Start, Start Again explores strategies of renewal, accumulation, and repetition by pairs two works from OCMA’s permanent collection—Charles Long’s participatory installation 100 lbs. of Clay (2001) with Richard Jackson’s 100 Drawings (1978), a series of works on paper.
How very interesting. This is how Long’s 100 lbs. of Clay begins, as a blank slate, if you will. Visitors are then invited to collaboratively shape the work over time.
This contribution just seemed so fitting. I love it.

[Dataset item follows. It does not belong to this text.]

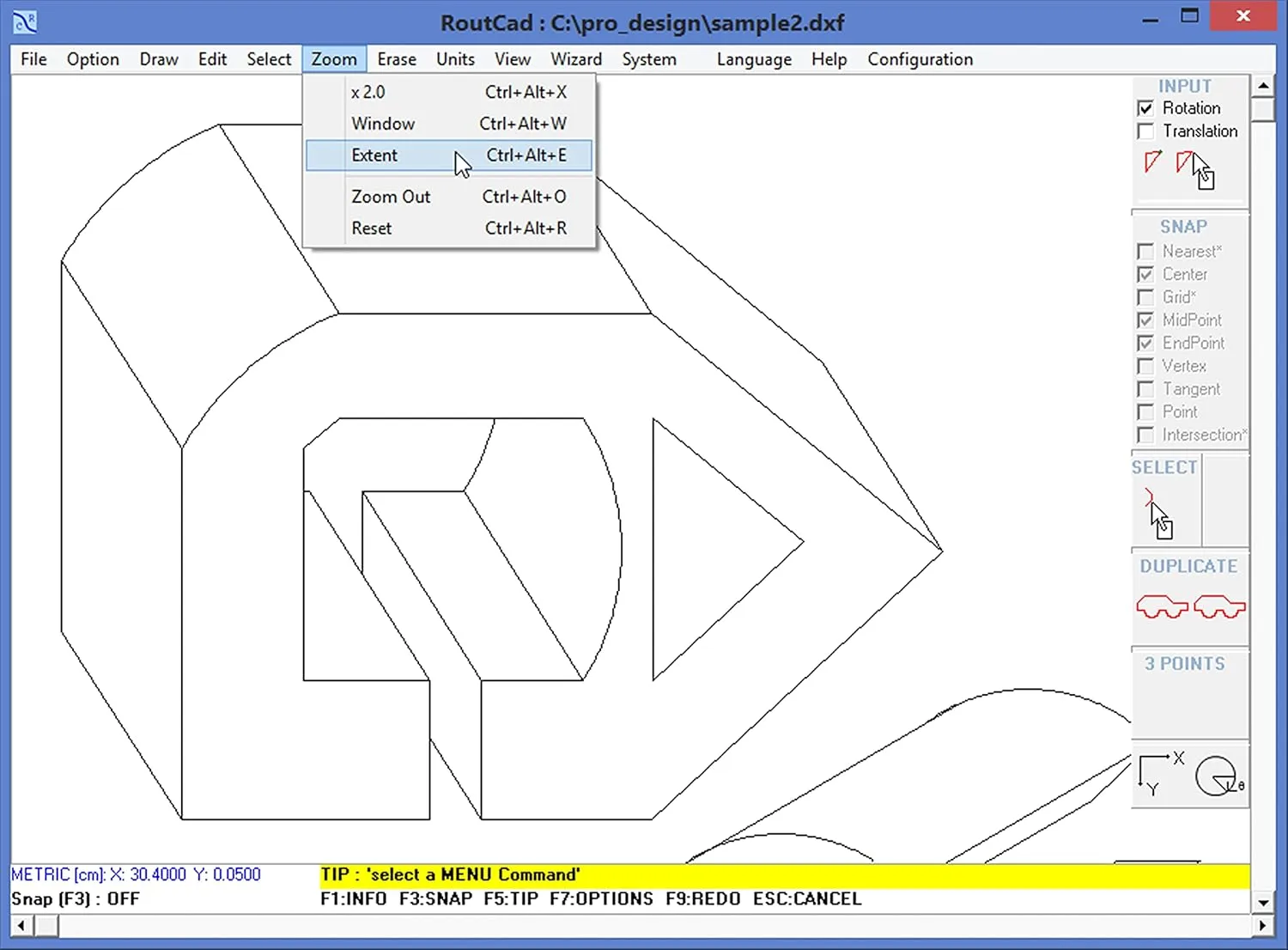This screenshot has width=1288, height=950.
Task: Disable the Center snap checkbox
Action: click(x=1145, y=274)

"In 100 Drawings (1978), each work proposes a concept for a painting action. Across artist Richard Jackson's many iterations, he envisions the use of buckets or fans rather than conventional brushes to apply paint, not only to canvases but also onto floors, furniture, or everyday objects. The series includes both imagined and executed painting ideas in sketch form. Jackson's inspiration for using sketches as an art form stems from his background, melding engineering drafting and hands-on construction experience. As a result, the act of sketching evolves into a daily practice, an intellectual labor, and an exercise in persistence."
Originally created for a university exhibition, Jackson introduced a playful element by grading the drawings, awarding some with A grades and occasionally commenting on others in red pencil. Some he even adorns with gold stars. Funny, playful stuff.

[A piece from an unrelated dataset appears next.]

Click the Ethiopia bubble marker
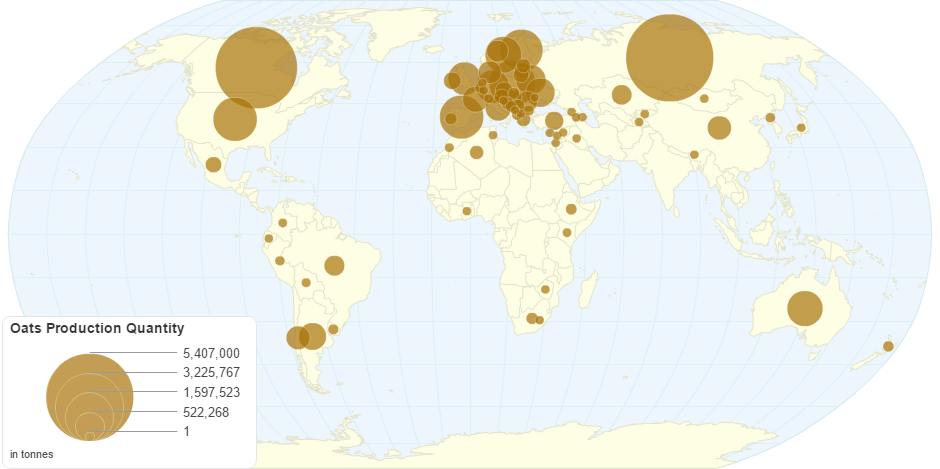The height and width of the screenshot is (469, 940). [571, 209]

The building, itself, is a masterpiece by Pritzker Prize-winning architect Thom Mayne. Click here to read more. You'll be impressed.

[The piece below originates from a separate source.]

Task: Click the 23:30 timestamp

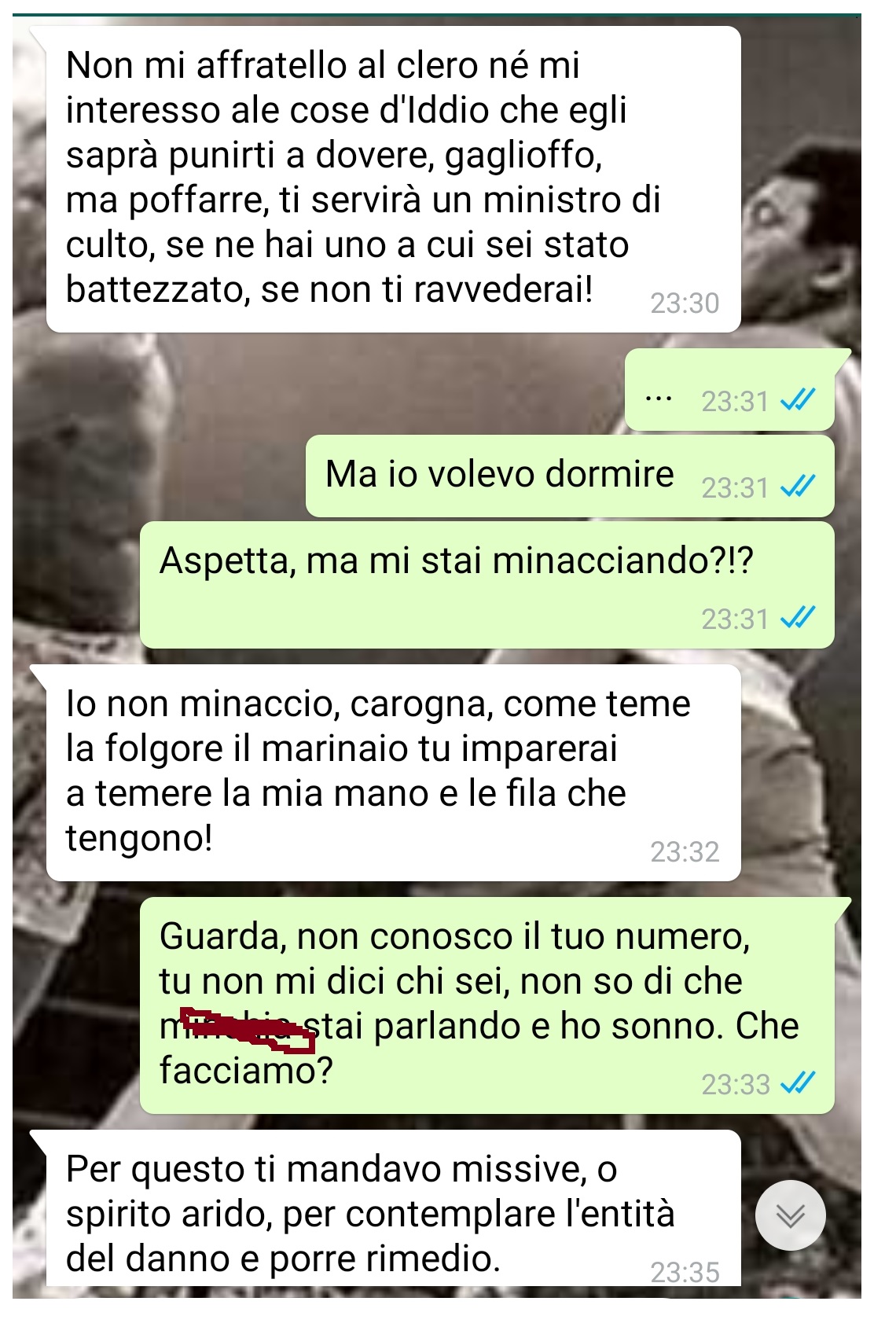Action: point(685,303)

Has there ever been a more truer mug? "Modern Art= I Could Do That + Yeah, But You Didn't"
Lunch was at The Crab Cooker, a Newport Beach staple since 1951. It has been ages since we've been here.

How fun that it was Max's first visit!



What a day and I've only posted the first half!
Oh, here's Max's story. He was our 37-year-old's 3rd and 4th grade teacher. This is a photo of the day he entered our lives (1995). It will be 30 years next year. Wow. We do love our boys' teachers! They helped make them into the men they are today. Wow.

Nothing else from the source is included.